USA considering waiver for India from sanctions over oil imports from Iran

Trump and Modi, image via Twitter

Amidst talks of the United States reimposing sanctions on countries that import oil from Iran, reports have claimed that it might grant India a waiver. According to reports, the USA has broadly agreed to slack its norms for India which would allow Indian companies to import as much as 2.5 million tonnes of oil per month from the middle eastern nation.

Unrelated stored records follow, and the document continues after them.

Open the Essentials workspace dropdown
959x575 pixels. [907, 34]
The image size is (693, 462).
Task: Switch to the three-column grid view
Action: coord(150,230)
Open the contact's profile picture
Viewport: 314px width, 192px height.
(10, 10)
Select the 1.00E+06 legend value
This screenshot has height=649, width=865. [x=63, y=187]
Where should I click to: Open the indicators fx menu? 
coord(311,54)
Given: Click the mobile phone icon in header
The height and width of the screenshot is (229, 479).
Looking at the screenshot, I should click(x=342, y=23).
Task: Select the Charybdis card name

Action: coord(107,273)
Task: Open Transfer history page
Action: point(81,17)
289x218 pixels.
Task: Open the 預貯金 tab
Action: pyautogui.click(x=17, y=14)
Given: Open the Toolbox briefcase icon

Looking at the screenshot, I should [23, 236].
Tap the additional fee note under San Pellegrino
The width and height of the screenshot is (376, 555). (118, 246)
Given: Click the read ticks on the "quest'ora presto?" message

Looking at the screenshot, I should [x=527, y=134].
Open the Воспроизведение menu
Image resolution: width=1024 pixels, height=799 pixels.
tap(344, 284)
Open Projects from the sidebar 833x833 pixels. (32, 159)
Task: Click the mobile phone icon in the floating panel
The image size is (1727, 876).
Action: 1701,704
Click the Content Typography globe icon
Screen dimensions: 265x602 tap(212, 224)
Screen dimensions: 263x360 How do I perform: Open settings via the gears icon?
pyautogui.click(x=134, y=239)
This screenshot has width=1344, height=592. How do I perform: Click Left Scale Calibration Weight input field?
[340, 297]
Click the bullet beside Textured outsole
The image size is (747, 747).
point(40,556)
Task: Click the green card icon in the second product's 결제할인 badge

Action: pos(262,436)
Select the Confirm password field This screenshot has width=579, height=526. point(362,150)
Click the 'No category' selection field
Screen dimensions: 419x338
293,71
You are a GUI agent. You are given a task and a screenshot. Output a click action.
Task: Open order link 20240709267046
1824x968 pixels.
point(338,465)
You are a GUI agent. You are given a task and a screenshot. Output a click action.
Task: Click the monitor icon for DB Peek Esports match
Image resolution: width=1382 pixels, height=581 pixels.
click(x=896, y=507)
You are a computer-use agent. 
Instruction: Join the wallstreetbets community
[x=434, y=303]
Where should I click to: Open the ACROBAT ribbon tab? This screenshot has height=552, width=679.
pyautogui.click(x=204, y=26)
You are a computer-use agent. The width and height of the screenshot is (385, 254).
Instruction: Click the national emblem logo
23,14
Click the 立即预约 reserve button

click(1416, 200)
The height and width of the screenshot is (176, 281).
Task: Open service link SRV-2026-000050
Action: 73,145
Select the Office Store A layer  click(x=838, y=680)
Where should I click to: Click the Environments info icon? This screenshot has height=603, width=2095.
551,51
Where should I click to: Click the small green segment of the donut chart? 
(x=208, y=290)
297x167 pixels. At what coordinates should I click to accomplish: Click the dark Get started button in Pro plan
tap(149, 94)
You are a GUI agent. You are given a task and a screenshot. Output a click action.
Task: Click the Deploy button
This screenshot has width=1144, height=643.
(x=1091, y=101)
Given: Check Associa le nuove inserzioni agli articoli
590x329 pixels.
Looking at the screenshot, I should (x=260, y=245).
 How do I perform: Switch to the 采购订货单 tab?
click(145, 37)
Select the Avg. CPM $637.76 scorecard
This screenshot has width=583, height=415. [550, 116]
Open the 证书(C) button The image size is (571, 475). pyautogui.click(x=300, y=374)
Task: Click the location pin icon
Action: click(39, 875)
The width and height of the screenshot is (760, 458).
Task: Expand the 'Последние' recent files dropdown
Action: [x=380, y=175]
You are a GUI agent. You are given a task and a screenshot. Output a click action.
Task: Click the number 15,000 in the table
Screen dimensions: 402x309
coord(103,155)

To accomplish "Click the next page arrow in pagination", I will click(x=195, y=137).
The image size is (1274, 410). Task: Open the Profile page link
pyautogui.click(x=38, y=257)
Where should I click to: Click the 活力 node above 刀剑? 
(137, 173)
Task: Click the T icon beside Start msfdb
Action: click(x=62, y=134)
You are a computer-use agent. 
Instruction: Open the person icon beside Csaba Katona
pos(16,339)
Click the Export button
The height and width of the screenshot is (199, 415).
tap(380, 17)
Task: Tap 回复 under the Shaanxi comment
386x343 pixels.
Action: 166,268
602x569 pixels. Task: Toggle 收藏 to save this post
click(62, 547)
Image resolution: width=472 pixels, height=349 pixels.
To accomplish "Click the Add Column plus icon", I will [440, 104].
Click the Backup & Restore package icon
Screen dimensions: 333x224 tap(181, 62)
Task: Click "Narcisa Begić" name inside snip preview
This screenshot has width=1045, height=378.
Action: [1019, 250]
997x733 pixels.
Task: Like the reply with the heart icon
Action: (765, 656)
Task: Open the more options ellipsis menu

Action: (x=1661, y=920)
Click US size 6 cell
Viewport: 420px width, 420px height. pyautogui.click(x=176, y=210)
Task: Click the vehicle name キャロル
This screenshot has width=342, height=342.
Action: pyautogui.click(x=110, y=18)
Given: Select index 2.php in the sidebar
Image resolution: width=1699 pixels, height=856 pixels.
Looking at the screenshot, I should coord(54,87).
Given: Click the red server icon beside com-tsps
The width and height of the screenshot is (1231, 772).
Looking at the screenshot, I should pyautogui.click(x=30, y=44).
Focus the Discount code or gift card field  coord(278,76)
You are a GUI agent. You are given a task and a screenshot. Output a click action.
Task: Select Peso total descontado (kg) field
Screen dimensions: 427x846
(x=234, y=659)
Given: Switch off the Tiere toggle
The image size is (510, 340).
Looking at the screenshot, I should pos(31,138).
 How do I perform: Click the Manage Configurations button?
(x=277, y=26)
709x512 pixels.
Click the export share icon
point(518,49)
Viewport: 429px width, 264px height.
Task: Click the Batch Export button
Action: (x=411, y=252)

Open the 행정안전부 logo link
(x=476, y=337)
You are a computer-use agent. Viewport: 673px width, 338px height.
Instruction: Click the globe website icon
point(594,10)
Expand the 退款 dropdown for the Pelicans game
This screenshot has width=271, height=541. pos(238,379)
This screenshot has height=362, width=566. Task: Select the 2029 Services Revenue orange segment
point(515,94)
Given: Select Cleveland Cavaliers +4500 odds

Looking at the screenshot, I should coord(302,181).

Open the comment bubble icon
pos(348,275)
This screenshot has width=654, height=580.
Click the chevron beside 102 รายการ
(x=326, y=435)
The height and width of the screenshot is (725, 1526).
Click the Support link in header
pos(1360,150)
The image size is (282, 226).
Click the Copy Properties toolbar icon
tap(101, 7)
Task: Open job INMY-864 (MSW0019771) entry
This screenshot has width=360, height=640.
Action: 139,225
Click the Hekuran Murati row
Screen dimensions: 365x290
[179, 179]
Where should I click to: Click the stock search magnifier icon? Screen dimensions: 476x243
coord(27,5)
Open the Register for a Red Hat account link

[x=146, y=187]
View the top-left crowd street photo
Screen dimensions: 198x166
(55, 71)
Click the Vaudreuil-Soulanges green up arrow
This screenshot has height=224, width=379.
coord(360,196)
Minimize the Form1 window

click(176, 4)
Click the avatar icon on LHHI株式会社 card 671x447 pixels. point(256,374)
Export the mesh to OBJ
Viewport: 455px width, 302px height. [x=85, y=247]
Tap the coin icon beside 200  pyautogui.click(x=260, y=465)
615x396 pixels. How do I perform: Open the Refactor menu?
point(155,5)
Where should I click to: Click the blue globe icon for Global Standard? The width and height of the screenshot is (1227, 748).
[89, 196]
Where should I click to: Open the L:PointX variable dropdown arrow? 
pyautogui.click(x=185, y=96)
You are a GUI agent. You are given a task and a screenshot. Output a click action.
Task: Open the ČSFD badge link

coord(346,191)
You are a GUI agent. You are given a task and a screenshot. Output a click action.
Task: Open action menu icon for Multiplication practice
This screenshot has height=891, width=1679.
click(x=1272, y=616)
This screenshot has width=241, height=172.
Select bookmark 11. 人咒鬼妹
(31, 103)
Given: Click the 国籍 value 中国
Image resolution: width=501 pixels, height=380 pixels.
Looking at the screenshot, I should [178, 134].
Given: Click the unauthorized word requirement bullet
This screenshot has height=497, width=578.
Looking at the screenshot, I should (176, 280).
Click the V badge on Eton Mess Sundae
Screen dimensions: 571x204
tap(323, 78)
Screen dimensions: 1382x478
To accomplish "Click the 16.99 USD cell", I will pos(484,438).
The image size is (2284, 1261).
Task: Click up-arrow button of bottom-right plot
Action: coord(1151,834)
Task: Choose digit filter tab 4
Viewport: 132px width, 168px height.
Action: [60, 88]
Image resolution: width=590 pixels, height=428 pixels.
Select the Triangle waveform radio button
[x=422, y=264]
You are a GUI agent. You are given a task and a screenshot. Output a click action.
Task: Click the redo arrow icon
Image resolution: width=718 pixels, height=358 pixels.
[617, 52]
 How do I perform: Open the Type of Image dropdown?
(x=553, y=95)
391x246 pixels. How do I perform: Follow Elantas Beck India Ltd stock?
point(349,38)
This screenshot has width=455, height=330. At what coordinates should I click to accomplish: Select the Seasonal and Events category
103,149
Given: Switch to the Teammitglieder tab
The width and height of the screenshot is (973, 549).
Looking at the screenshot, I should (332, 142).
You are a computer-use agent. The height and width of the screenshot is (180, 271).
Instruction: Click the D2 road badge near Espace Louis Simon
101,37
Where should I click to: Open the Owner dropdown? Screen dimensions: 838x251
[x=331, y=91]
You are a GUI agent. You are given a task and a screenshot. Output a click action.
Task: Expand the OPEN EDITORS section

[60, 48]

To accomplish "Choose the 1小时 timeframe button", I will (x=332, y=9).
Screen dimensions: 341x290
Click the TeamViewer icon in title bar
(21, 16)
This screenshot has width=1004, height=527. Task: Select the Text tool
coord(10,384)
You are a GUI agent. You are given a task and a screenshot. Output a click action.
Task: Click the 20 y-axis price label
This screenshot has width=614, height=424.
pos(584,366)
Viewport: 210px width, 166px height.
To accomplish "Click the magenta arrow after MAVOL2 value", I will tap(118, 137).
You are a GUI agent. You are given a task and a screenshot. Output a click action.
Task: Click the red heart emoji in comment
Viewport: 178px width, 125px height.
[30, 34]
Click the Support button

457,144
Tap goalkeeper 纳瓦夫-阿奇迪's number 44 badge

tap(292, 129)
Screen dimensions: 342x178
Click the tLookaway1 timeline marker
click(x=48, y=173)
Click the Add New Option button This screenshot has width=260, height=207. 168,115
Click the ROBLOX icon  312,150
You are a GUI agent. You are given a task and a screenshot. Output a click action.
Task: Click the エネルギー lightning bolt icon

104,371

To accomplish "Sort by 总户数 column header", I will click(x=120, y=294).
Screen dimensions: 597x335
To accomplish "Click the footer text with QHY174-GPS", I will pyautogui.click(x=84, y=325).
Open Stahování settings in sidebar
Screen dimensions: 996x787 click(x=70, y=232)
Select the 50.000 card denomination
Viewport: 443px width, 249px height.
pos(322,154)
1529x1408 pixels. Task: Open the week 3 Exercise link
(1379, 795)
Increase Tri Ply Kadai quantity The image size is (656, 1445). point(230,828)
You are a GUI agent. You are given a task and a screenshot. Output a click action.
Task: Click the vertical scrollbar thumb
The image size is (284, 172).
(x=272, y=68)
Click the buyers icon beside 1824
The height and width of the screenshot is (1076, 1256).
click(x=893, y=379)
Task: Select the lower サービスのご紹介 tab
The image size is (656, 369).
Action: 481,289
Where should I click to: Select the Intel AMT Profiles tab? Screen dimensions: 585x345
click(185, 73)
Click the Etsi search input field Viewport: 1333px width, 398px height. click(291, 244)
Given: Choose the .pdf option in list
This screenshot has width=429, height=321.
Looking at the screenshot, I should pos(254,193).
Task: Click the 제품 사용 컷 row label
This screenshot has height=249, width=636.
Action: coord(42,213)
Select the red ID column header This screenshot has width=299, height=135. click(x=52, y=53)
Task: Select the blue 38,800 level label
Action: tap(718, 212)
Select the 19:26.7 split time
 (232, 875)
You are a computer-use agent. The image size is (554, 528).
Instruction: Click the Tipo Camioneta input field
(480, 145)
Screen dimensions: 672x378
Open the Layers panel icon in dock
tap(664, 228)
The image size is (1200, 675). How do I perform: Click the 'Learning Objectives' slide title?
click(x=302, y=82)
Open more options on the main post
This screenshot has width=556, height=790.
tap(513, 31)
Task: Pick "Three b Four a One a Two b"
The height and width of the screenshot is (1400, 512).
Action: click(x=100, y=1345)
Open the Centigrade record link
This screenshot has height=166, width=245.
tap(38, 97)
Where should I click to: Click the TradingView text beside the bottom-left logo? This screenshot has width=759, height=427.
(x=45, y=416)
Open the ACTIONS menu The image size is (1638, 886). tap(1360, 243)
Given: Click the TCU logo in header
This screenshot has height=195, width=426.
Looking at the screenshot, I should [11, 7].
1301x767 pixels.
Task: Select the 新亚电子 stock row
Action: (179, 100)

The US plans to enforce the oil-related sanctions on Iran from November 4 to block Tehran’s biggest source of income and bring it to the table to renegotiate a new nuclear deal. According to the US, any country or a company that engages with Iran after the sanctions kick-in will be liable to get cut off from the American financial system. The USA wants to force Iran into stopping its involvement in the Syrian conflict and shut its ballistic missile programme.

The US had stated that it expects every country to reduce its oil import from Iran to zero but was open to country-specific waivers that would allow limited imports to those assuring significant cut. India and other key countries have been engaged with the US for obtaining a waiver from the sanctions.

According to the sources, India and the US have broadly agreed on waiver and India will reduce its import by 35% from last year which is deemed significant. The USA has reportedly indicated that it is in the middle of an ‘internal process’ of considering SRE (Significant Reduction Exemptions) waivers for countries that promise to reduce their oil import from Iran.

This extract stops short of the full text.